Clarietta Davis testified Wednesday that she changed her students’ answers from wrong to right on standardized tests because she feared what might happen if her school did not meet testing targets that she considered unrealistic.
“My motivation was to save my job and the job of others,” the former Venetian Hills Elementary School principal somberly told jurors during the Atlanta Public Schools test-cheating trial.
“I regret it because I did have some smart children,” said Davis, an APS educator from 1975 to 2010. “The children were making progress but not enough to keep up with the targets. We just couldn’t.”
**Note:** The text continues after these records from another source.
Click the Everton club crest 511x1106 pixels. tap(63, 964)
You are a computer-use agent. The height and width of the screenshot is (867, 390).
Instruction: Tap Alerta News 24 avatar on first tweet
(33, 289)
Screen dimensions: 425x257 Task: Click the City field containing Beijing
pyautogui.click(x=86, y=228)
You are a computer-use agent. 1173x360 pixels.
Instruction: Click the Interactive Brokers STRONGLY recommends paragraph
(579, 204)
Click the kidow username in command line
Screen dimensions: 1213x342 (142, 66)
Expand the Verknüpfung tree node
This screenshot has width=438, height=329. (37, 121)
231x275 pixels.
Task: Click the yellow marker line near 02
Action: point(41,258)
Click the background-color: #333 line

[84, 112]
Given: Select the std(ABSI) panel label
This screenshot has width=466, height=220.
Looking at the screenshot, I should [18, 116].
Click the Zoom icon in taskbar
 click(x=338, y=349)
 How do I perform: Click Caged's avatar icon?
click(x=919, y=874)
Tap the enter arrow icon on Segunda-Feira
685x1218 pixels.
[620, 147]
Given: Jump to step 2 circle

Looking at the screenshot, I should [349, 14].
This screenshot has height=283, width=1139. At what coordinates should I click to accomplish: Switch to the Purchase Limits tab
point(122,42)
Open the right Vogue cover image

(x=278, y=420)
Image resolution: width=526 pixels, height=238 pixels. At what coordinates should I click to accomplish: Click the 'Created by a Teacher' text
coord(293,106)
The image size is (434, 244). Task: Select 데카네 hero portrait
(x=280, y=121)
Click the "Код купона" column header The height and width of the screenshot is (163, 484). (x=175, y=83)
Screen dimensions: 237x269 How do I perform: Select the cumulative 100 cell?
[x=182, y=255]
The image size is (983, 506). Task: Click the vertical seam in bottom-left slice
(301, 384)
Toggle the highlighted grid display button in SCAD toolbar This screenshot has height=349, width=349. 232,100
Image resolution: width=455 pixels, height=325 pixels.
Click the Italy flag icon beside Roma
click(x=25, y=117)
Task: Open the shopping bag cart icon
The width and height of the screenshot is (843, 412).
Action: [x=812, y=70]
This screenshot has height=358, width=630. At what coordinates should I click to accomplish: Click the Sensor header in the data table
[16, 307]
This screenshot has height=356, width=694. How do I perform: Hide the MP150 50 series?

Davis, now serving a sentence of two years on probation, is one of 21 educators who pleaded guilty and agreed to cooperate with Fulton County prosecutors. She is the fifth such defendant to testify and, unlike some others, stuck to her plea agreement. Her testimony continues Thursday.
Prosecutors called Davis as a witness against former regional supervisor Sharon Davis-Williams, one of 12 defendants on trial.
Davis-Williams knew Venetian Hills students came from a transient population and that most performed below grade level, Davis said. Yet Davis-Williams only wanted to know what Davis was going to do to meet district test-score targets that continued to rise year after year, Davis said.
“Maybe you do not have the right people on the bus,” Davis-Williams told her, Davis testified. Davis said she understood this to mean her job and her staff’s jobs were on the line.
Former Superintendent Beverly Hall, a defendant who is not on trial because she has cancer, also knew how the challenges faced by Venetian Hills students affected their capabilities, yet she still expected the school to meet targets, Davis testified.
“There were no excuses for not making targets,” Davis testified, saying that is what Hall told her. “None.”